The task: Your copy should hold every record verbatim and none of the pictures.

+++ Provided material +++

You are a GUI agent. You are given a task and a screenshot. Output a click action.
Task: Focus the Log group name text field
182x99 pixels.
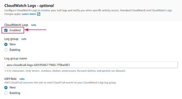(x=91, y=65)
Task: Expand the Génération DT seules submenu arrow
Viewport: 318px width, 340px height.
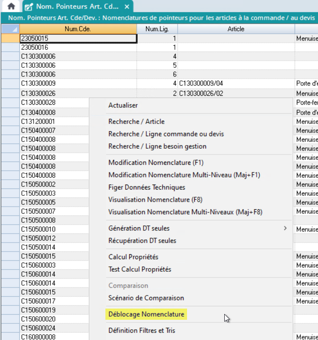Action: [285, 228]
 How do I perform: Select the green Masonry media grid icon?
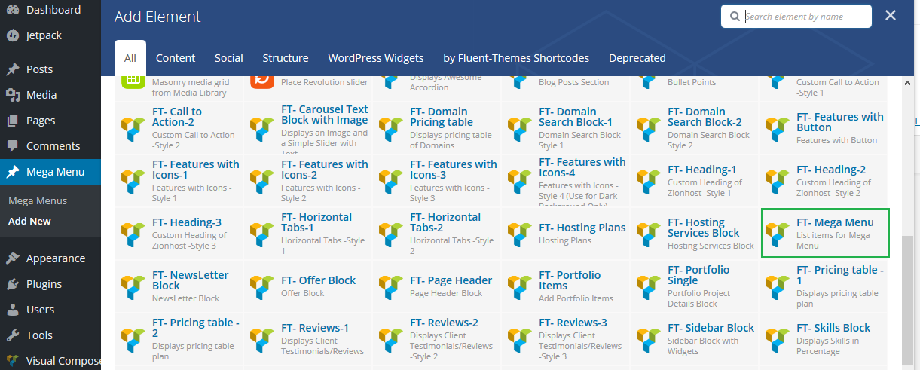pos(133,80)
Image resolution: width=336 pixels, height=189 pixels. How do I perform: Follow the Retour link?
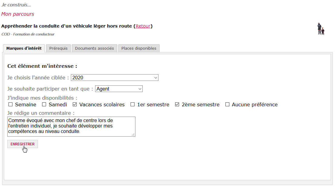tap(143, 26)
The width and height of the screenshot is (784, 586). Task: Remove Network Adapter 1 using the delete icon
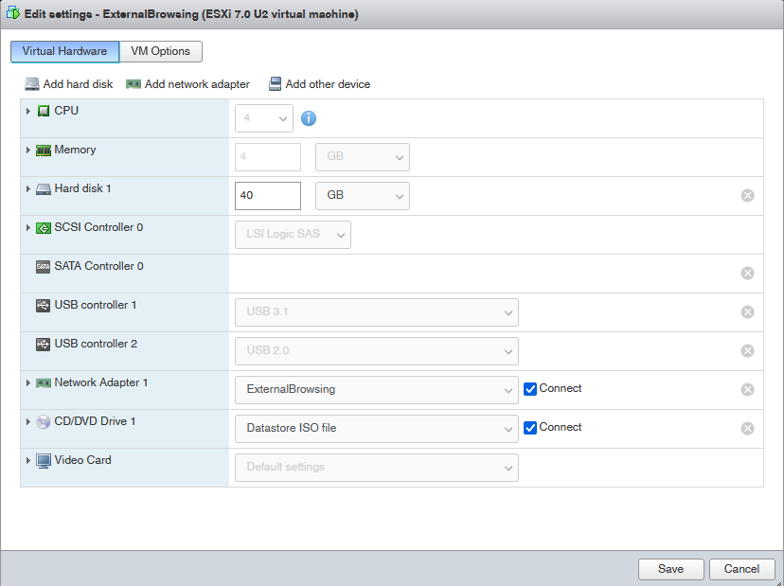(x=747, y=389)
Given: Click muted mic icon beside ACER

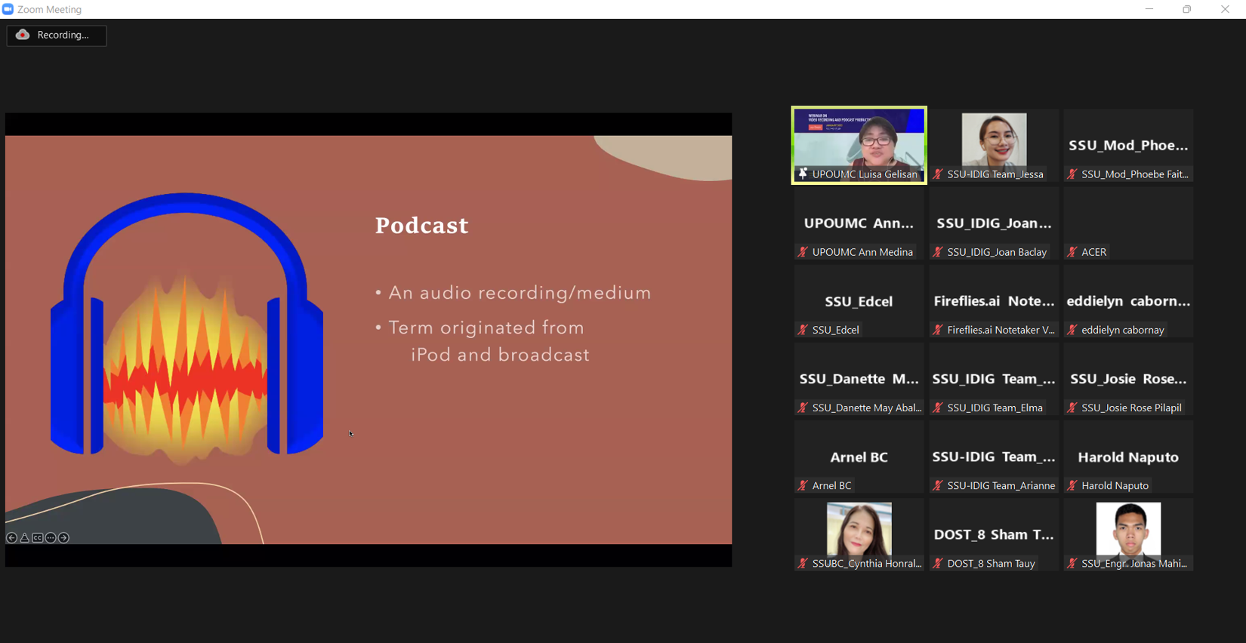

+++

Result of this task:
You are a GUI agent. You are given a task and a screenshot. Output a click action.
Task: Focus the Log group name text field
182x99 pixels.
(x=91, y=65)
Task: Expand the Génération DT seules submenu arrow
Viewport: 318px width, 340px height.
Action: [285, 228]
 How do I perform: Select the green Masonry media grid icon?
pos(133,80)
Image resolution: width=336 pixels, height=189 pixels. How do I perform: Follow the Retour link?
tap(143, 26)
The width and height of the screenshot is (784, 586). Task: Remove Network Adapter 1 using the delete icon
(x=747, y=389)
Given: Click muted mic icon beside ACER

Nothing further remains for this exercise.